The basic problem is, for each of the four 32-bit register representing the
current AES state, we have to extract four bytes, send them to
8-bit-to-32-bit S-boxes, then MOV or XOR the S-box outputs into four
different registers representing the next round's state. It seems that after
we're done with the first register representing the current state, we'd have
to use 3 registers for the current state, 4 for the next, and 1 more as a
scratch register for byte extraction, so 8 appears necessary.
Gladman's trick is to process parts of two registers representing the
current state, then combine the remaining parts into one register with a
rotate, mask and OR. This saves a register because the outputs of the first
4 S-box lookups are now stored into only 3 output registers (with one XOR
being done) instead of 4 registers. My improvement is to combine the parts
with a single 8-bit register move, like "mov al, cl", instead of 3
operations, thus saving 2 instructions per round.

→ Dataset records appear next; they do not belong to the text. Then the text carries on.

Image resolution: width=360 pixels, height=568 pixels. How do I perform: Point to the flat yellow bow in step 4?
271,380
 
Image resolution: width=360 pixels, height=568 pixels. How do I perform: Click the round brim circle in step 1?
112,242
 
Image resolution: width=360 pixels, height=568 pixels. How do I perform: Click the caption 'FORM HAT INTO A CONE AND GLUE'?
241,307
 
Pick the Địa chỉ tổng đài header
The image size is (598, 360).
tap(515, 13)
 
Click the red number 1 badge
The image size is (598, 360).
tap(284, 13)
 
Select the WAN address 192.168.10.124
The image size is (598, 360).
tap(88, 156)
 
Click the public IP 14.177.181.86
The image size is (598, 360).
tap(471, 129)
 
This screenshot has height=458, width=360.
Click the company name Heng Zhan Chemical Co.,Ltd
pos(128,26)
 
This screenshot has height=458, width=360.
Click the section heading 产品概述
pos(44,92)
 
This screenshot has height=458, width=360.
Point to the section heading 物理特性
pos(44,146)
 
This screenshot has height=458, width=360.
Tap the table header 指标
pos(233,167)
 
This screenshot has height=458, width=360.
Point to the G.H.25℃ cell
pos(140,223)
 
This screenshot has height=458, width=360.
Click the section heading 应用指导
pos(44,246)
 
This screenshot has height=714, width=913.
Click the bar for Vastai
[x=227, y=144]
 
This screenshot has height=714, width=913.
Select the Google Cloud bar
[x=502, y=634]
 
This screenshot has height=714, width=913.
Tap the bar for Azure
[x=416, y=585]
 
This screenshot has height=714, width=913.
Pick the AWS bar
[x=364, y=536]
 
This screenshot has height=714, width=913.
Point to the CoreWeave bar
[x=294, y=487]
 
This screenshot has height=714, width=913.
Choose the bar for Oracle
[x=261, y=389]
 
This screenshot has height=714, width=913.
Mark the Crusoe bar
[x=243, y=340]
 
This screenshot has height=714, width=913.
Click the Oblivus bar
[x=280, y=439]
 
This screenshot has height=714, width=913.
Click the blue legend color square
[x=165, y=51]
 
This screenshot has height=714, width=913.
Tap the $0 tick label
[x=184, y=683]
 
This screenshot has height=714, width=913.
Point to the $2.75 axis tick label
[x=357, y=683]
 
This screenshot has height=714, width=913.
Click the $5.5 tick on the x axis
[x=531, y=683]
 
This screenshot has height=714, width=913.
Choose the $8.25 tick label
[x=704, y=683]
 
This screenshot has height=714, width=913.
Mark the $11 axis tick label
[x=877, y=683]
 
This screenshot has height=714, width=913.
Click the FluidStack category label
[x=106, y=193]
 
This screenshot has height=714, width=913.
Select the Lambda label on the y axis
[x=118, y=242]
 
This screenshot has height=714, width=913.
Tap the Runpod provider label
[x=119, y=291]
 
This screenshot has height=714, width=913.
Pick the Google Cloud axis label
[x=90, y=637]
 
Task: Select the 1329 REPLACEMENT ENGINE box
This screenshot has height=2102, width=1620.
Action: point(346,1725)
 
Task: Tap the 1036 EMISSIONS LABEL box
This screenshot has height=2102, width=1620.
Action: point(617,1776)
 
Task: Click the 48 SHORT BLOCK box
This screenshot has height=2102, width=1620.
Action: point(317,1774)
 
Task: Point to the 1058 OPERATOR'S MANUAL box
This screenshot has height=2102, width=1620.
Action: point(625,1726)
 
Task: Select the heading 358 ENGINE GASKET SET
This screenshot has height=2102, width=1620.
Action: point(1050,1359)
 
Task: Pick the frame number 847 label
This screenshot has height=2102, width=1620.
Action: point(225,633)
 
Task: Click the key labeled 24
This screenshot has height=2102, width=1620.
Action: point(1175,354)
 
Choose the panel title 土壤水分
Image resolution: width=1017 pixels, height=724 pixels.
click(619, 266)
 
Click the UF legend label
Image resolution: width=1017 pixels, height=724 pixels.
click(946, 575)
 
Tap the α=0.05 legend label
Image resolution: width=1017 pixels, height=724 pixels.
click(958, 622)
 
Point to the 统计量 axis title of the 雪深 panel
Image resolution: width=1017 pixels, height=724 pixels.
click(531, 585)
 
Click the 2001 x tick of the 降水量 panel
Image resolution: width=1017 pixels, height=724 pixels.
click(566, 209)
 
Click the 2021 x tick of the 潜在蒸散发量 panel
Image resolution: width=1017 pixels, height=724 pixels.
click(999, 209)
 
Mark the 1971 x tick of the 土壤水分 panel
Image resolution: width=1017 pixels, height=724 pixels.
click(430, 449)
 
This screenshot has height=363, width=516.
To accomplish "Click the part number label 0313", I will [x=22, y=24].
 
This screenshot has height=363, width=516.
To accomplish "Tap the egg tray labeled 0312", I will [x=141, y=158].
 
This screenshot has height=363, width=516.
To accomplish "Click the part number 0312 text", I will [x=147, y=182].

(If anyone looks at my code, it actually uses an MMX register as well,
because for -fPIC compatibility, one general purpose register has to be used
to point to the S-boxes.)
Another register saving trick I used is to copy round keys to the stack, and
then use the ESP register as a loop counter. This avoids having to fully
unroll the loops, without incurring additional memory accesses or costing
another register for the loop counter.